§ **Stored data**
+++
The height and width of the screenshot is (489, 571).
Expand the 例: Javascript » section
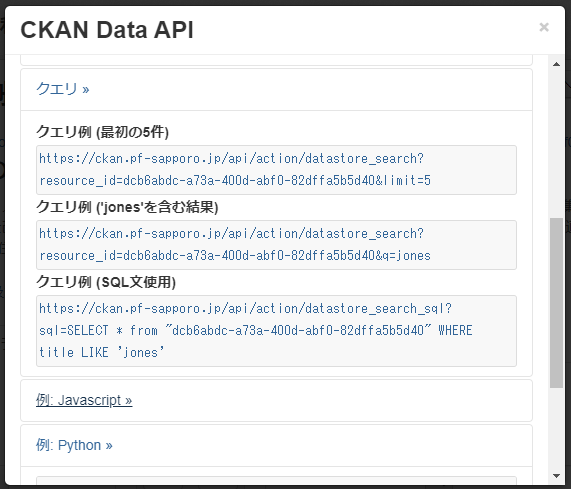pyautogui.click(x=84, y=400)
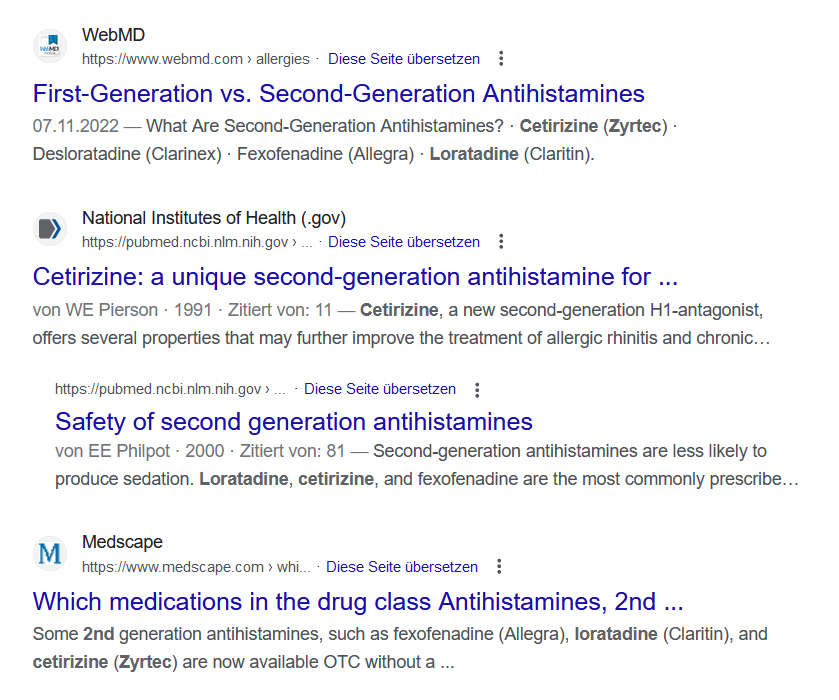Screen dimensions: 839x700
Task: Open three-dot menu for Cetirizine PubMed result
Action: 501,241
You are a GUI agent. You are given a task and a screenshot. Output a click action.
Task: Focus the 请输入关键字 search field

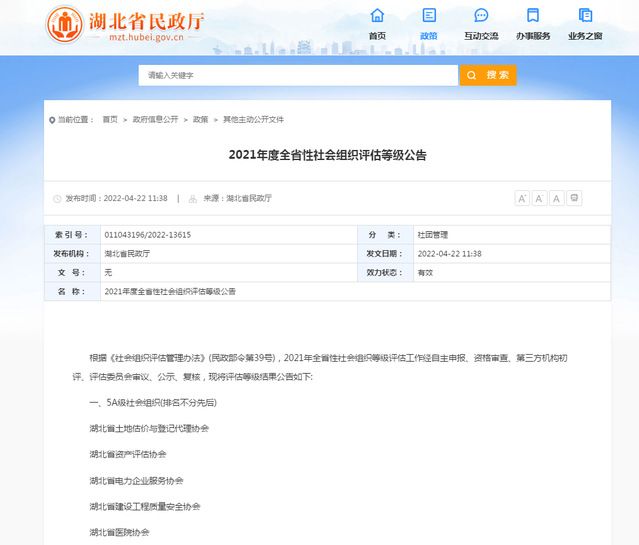coord(298,75)
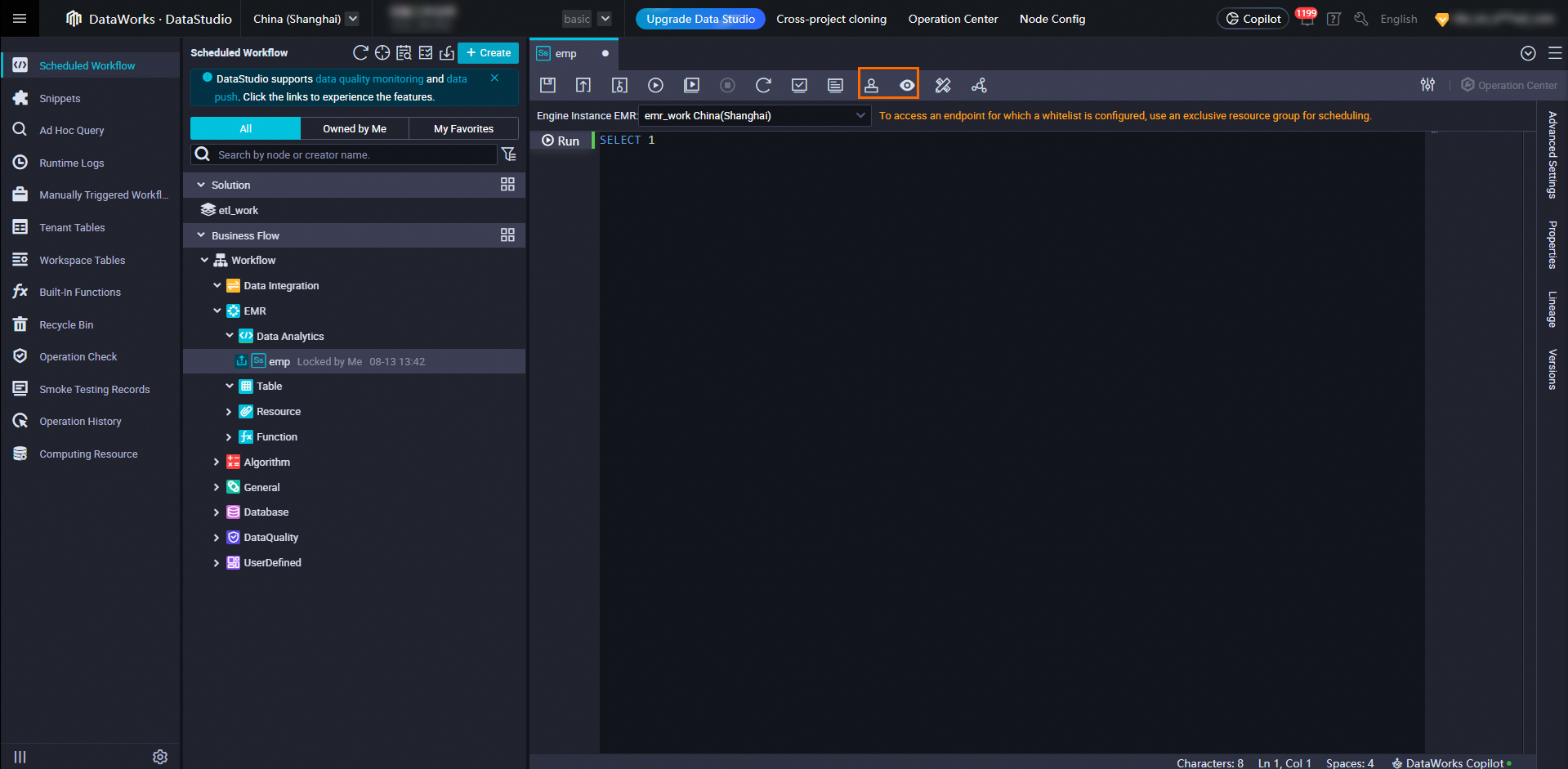1568x769 pixels.
Task: Open settings gear at sidebar bottom
Action: pyautogui.click(x=160, y=757)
+++
Without the pictures, copy out all the records above exactly.

The height and width of the screenshot is (489, 571).
Expand the 例: Javascript » section
pyautogui.click(x=84, y=400)
Screen dimensions: 839x700
Task: Open three-dot menu for Cetirizine PubMed result
Action: 501,241
You are a GUI agent. You are given a task and a screenshot. Output a click action.
Task: Focus the 请输入关键字 search field

coord(298,75)
1568x769 pixels.
Task: Open settings gear at sidebar bottom
Action: pyautogui.click(x=160, y=757)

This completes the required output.